Allogeneic stem cell transplantation (SCT) offers the best chance of cure and long-term survival for children with myelodysplastic syndromes (MDS). Retrospective analysis of pediatric patients with primary MDS treated with allogeneic SCT at a single institution treated between January 1993 and December 2008. Of 16 consecutive children who received allogeneic SCT for treatment of MDS in our center, 14 patients met the criteria of MDS according WHO I and II criteria. The median age was 4.8 years (range, 1-14 years) and 64% were male. The median time from diagnosis to transplant was 6 months.

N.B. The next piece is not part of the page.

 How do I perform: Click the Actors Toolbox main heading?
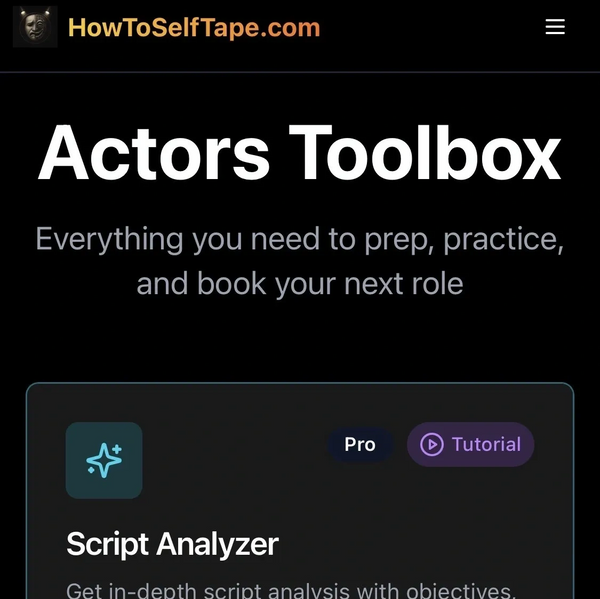[300, 152]
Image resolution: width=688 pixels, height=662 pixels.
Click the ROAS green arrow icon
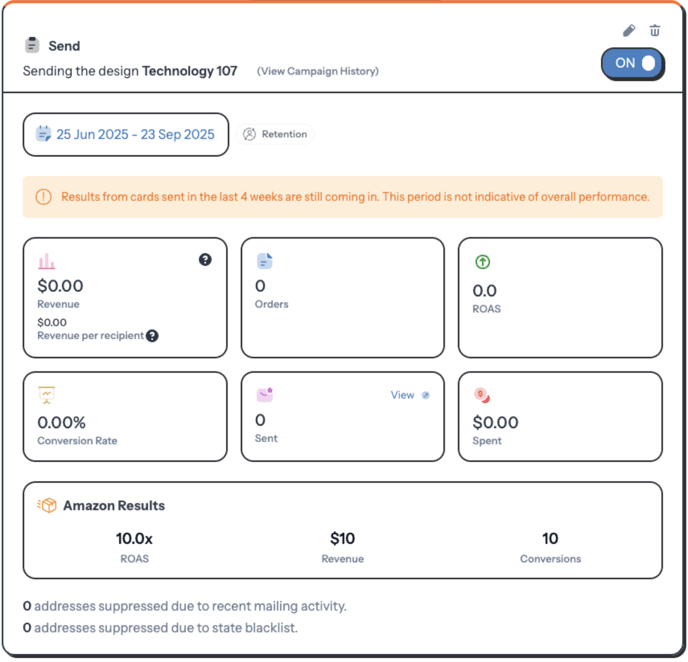tap(482, 262)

MDS stage was refractory cytopenia (RC) in 9, refractory anemia with excess blasts (RAEB) in 5. Monosomy 7 was present in 35% of the patients. The majority of patients (11/14) were conditioned with a busulfan-based myeloablative (MA) regimen with addition of low-dose of etoposide (30 mg/kg). All but one received a bone marrow graft. Nine patients achieved complete remission (CR), and seven remain alive. At a median follow-up of 3 years (range, 2-14 years) the OS and EFS was 57% (95%CI, 0.28-0.78). Cumulative EFS at 10 years was 43% (95% CI, 0.14-0.70). Relapse-related mortality was 21.4%; nonrelapse mortality (NRM) was 28.57%. All the survivors had etoposide in their conditioning regimen. Patients younger than 10 years had better survival (P=.001). Children with MDS achieve encouraging OS and EFS following allogeneic SCT. A busulfan-based regimen with a lower dose of etoposide is an effective and less toxic regimen. The outcomes are best in younger patients.